## Records to process
+--

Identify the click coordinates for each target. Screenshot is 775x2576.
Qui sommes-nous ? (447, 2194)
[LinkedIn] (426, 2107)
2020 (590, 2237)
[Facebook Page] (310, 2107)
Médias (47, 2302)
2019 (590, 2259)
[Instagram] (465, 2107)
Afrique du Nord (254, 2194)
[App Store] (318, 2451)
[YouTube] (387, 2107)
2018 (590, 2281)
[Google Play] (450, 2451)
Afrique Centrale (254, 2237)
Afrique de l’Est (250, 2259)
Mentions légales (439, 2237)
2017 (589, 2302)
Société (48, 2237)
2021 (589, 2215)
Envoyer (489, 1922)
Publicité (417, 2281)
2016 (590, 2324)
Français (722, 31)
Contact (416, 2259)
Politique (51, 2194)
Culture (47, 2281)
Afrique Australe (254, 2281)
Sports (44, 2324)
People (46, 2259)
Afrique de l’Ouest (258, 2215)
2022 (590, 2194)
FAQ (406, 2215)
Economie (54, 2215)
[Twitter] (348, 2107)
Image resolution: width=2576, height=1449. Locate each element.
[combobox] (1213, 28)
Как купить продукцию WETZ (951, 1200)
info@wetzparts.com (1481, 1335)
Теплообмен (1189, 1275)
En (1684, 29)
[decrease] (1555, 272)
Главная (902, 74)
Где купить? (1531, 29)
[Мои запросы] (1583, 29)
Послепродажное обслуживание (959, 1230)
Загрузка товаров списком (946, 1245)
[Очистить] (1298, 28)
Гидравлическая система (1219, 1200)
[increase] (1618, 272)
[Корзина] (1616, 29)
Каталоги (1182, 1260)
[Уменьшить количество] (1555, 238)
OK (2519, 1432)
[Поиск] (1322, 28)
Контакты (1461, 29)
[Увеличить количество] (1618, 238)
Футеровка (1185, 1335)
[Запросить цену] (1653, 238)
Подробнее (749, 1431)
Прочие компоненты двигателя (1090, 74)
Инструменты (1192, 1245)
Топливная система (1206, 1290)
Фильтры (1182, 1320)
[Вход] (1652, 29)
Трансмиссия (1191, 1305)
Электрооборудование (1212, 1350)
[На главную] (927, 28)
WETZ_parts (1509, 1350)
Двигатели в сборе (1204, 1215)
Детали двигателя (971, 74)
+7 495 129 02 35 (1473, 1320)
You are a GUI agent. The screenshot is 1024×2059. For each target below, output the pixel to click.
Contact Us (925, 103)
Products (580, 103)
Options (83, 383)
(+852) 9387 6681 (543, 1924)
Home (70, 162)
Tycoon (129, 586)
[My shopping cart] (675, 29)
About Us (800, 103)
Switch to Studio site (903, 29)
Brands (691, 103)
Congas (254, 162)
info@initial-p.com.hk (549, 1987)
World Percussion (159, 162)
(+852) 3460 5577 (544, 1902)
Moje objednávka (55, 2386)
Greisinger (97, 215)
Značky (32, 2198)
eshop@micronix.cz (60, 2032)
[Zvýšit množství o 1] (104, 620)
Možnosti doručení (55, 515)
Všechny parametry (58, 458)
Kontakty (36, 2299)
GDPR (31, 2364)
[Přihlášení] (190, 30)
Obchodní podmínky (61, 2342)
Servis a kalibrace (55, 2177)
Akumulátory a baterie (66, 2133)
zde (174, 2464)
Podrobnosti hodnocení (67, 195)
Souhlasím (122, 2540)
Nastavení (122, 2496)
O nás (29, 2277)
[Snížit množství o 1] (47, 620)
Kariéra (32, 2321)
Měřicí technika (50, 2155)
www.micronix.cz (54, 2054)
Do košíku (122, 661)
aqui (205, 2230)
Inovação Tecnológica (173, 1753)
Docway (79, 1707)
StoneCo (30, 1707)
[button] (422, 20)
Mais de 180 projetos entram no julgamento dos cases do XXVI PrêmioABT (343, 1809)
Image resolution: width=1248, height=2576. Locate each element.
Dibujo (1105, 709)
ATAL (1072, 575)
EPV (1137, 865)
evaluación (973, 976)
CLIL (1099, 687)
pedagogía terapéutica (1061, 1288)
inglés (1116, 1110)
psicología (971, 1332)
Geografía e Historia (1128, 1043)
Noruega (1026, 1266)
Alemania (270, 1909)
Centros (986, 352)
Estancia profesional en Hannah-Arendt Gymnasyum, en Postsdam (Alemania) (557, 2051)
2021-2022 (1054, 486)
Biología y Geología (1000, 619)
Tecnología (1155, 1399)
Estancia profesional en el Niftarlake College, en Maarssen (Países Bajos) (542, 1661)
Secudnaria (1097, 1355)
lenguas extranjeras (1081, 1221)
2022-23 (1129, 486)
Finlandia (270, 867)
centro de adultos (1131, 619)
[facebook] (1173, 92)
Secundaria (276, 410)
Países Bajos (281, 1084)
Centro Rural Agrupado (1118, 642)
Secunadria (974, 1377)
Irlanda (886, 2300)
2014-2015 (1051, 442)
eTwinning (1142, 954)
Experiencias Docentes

+--

## Problem description
Every line of the listing above is to be written out again exactly.

## Your response
Identify the click coordinates for each target. Screenshot is 775x2576.
Qui sommes-nous ? (447, 2194)
[LinkedIn] (426, 2107)
2020 (590, 2237)
[Facebook Page] (310, 2107)
Médias (47, 2302)
2019 (590, 2259)
[Instagram] (465, 2107)
Afrique du Nord (254, 2194)
[App Store] (318, 2451)
[YouTube] (387, 2107)
2018 (590, 2281)
[Google Play] (450, 2451)
Afrique Centrale (254, 2237)
Afrique de l’Est (250, 2259)
Mentions légales (439, 2237)
2017 (589, 2302)
Société (48, 2237)
2021 (589, 2215)
Envoyer (489, 1922)
Publicité (417, 2281)
2016 (590, 2324)
Français (722, 31)
Contact (416, 2259)
Politique (51, 2194)
Culture (47, 2281)
Afrique Australe (254, 2281)
Sports (44, 2324)
People (46, 2259)
Afrique de l’Ouest (258, 2215)
2022 (590, 2194)
FAQ (406, 2215)
Economie (54, 2215)
[Twitter] (348, 2107)
Image resolution: width=2576, height=1449. Locate each element.
[combobox] (1213, 28)
Как купить продукцию WETZ (951, 1200)
info@wetzparts.com (1481, 1335)
Теплообмен (1189, 1275)
En (1684, 29)
[decrease] (1555, 272)
Главная (902, 74)
Где купить? (1531, 29)
[Мои запросы] (1583, 29)
Послепродажное обслуживание (959, 1230)
Загрузка товаров списком (946, 1245)
[Очистить] (1298, 28)
Гидравлическая система (1219, 1200)
[increase] (1618, 272)
[Корзина] (1616, 29)
Каталоги (1182, 1260)
[Уменьшить количество] (1555, 238)
OK (2519, 1432)
[Поиск] (1322, 28)
Контакты (1461, 29)
[Увеличить количество] (1618, 238)
Футеровка (1185, 1335)
[Запросить цену] (1653, 238)
Подробнее (749, 1431)
Прочие компоненты двигателя (1090, 74)
Инструменты (1192, 1245)
Топливная система (1206, 1290)
Фильтры (1182, 1320)
[Вход] (1652, 29)
Трансмиссия (1191, 1305)
Электрооборудование (1212, 1350)
[На главную] (927, 28)
WETZ_parts (1509, 1350)
Двигатели в сборе (1204, 1215)
Детали двигателя (971, 74)
+7 495 129 02 35 (1473, 1320)
You are a GUI agent. The screenshot is 1024×2059. For each target below, output the pixel to click.
Contact Us (925, 103)
Products (580, 103)
Options (83, 383)
(+852) 9387 6681 (543, 1924)
Home (70, 162)
Tycoon (129, 586)
[My shopping cart] (675, 29)
About Us (800, 103)
Switch to Studio site (903, 29)
Brands (691, 103)
Congas (254, 162)
info@initial-p.com.hk (549, 1987)
World Percussion (159, 162)
(+852) 3460 5577 (544, 1902)
Moje objednávka (55, 2386)
Greisinger (97, 215)
Značky (32, 2198)
eshop@micronix.cz (60, 2032)
[Zvýšit množství o 1] (104, 620)
Možnosti doručení (55, 515)
Všechny parametry (58, 458)
Kontakty (36, 2299)
GDPR (31, 2364)
[Přihlášení] (190, 30)
Obchodní podmínky (61, 2342)
Servis a kalibrace (55, 2177)
Akumulátory a baterie (66, 2133)
zde (174, 2464)
Podrobnosti hodnocení (67, 195)
Souhlasím (122, 2540)
Nastavení (122, 2496)
O nás (29, 2277)
[Snížit množství o 1] (47, 620)
Kariéra (32, 2321)
Měřicí technika (50, 2155)
www.micronix.cz (54, 2054)
Do košíku (122, 661)
aqui (205, 2230)
Inovação Tecnológica (173, 1753)
Docway (79, 1707)
StoneCo (30, 1707)
[button] (422, 20)
Mais de 180 projetos entram no julgamento dos cases do XXVI PrêmioABT (343, 1809)
Image resolution: width=1248, height=2576. Locate each element.
Dibujo (1105, 709)
ATAL (1072, 575)
EPV (1137, 865)
evaluación (973, 976)
CLIL (1099, 687)
pedagogía terapéutica (1061, 1288)
inglés (1116, 1110)
psicología (971, 1332)
Geografía e Historia (1128, 1043)
Noruega (1026, 1266)
Alemania (270, 1909)
Centros (986, 352)
Estancia profesional en Hannah-Arendt Gymnasyum, en Postsdam (Alemania) (557, 2051)
2021-2022 (1054, 486)
Biología y Geología (1000, 619)
Tecnología (1155, 1399)
Estancia profesional en el Niftarlake College, en Maarssen (Países Bajos) (542, 1661)
Secudnaria (1097, 1355)
lenguas extranjeras (1081, 1221)
2022-23 (1129, 486)
Finlandia (270, 867)
centro de adultos (1131, 619)
[facebook] (1173, 92)
Secundaria (276, 410)
Países Bajos (281, 1084)
Centro Rural Agrupado (1118, 642)
Secunadria (974, 1377)
Irlanda (886, 2300)
2014-2015 (1051, 442)
eTwinning (1142, 954)
Experiencias Docentes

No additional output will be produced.